In these moments, I feel like I’m getting away with something — like I’m not actually doing work. I’ll have a moment of panic where I think, “Am I supposed to be at a meeting? Am I supposed to be teaching a class? Is this really okay?”

This is my life as a professor. I’m still adjusting to the amount of time I get to work alone. It’s a sharp contrast to being a middle school teacher. I loved that job but I came to realize that exhaustion was just a part of the job description. I learned to deal with massive blocks of time surrounded by a crowd, but at 3:40 each day, I had to decompress.
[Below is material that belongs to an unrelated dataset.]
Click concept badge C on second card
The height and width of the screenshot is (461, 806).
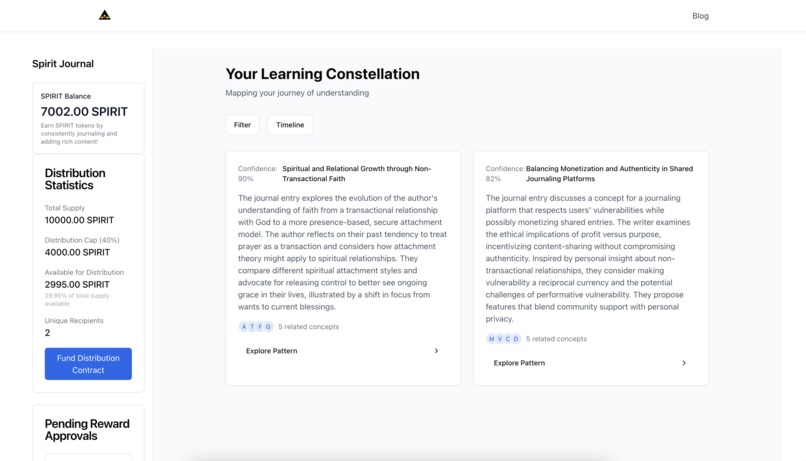[508, 339]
Even with amazing kids doing amazing work, I was an introvert in an extroverted world.

Over the years, it became harder and harder to be an introverted teacher. Every professional development opportunity involved sitting in a massive group, doing ice breakers (I would rather let the ice melt slowly) and then tons of pair-share exercises. We shifted toward more time before and after school being out on duty. In the name of collaboration, we started planning lessons together and meeting in groups to form common assessments. Slowly, prep periods became group planning time.

There is nothing inherently wrong with the trends toward community collaboration. But what does this means for introverted teachers? Does the push toward group cohesion mean quieter, self-directed teachers lose their autonomy? Are we creating enough spaces of silence and solitude? Are allowing teachers to pursue their own learning away from the group? Or is that seen as divisive? With a push toward common assessments and common lesson planning, do our Professional Learning Communities actually allow teachers to work independently as professionals?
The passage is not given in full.